Um agente penitenciário foi preso na noite de ontem, suspeito de praticar fraudes bancárias em contas correntes de clientes do Banco de Brasília (BRB). Ele ludibriava funcionários públicos oferecendo descontos no pagamento de impostos como IPTU e IPVA dizendo que pagaria os mesmos com precatórios que possuía. A estimativa é de que o prejuízo do banco seja de R$ 60 milhões.
Foram três meses de investigação até chegar a Marcos Paulo Silva Barbosa, 34 anos. Uma das vítimas, cliente da instituição, teve sua conta fraudada em mais de R$ 19 mil, com 20 fraudes em um único dia. A vítima realizou a ocorrência na delegacia e, ao apresentar o extrato, perceberam que as fraudes eram vinculadas a impostos do governo e multas de trânsito.
Intimação
A ação foi batizada de Operação Safira, em alusão à cor da logomarca do banco, que até então era a pedra preciosa dos criminosos. Os donos dos imóveis e dos carros foram intimados e apontaram Barbosa como o corretor que teria realizado os procedimentos.
Na primeira parte da investigação, foram apreendidos, na casa do suspeito, diversos documentos, agendas e computadores com informações comprometedoras. Essa é a segunda parte da investigação e, ao que tudo indica, trata-se de uma organização criminosa. Ele também realizava empréstimos com esse montante e os juros eram depositados em outras contas.
Barbosa se manteve calado. Foi oferecida delação premiada e, caso ele colabore com as investigações, poderá ter a pena diminuída.
Segundo o delegado da 11ª Delegacia de Polícia (Núcleo Bandeirante) Victon Dan, a quadrilha estaria agindo no Distrito Federal desde 2013 e outras pessoas estariam envolvidas:“Ele é o intermediário de uma organização criminosa muito bem estruturada. O papel dele era o de conseguir pessoas para repassar para o grupo. Mas ele é apenas a ponta do iceberg”, garante.

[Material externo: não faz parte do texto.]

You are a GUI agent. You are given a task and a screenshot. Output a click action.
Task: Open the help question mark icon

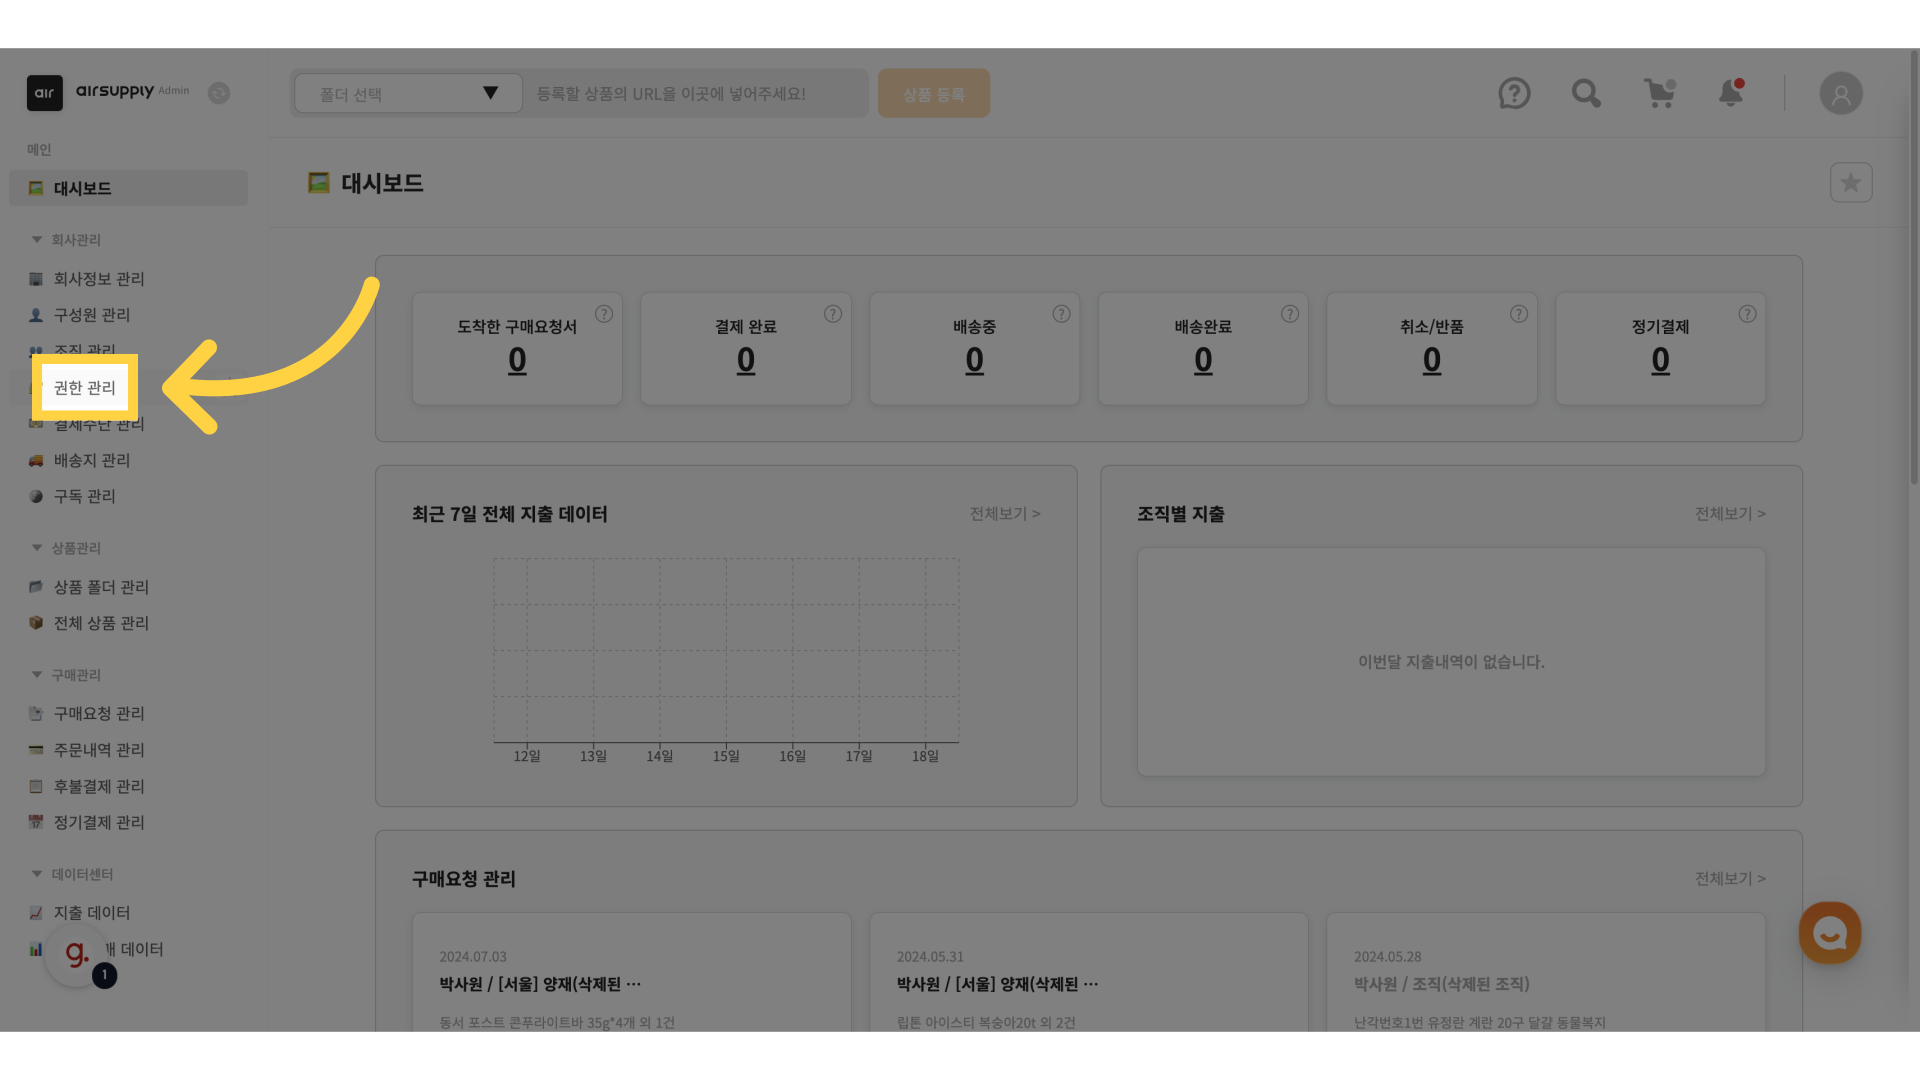click(1514, 93)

O advogado do suspeito, José Hygino de Azevedo, conta que entrará com um pedido de revogação da prisão. “Ele possui bons antecedentes e não foi preso em flagrante”, relata.
Conta bancária fraudada
Marcos Paulo Silva Barbosa também teve a conta bancária fraudada. Ele entrou na Justiça contra o Banco de Brasília e recebeu R$ 50 mil de indenização. “Os indícios apontam que é possível que ele tenha fraudado a própria conta bancáaria com os impostos pagos. Identificamos aqui o mesmo modo de agir da organização”, conta o delegado.
A situação se tornou uma bola de neve. Barbosa oferecia descontos de 30% aos clientes e alguns dos beneficiários até ganhavam com isso. Caso chamassem mais pessoas, acabavam recebendo 10% em cima, pois repassariam o desconto em 20%, o que acabou formando uma espécie de corrente.
Mesmo assim, a polícia do Distrito Federal acredita que os beneficiários não agiram de má fé, uma vez que foram enganados em relação aos precatórios. Isso não exclui a possibilidade de que eles tenham de ressarcir o banco dos valores utilizados.
O delegado da 11ª Delegacia de Polícia (Núcleo Bandeirante), Victon Dan, alerta usuários e clientes do banco: “Desconfiem dessas benfeitorias oferecidas. Não existe desconto de pagamento nesses valores. O governo dá desconto de 5% à vista. Se oferecem mais do que isso, pode ter certeza que é fraude”, garante.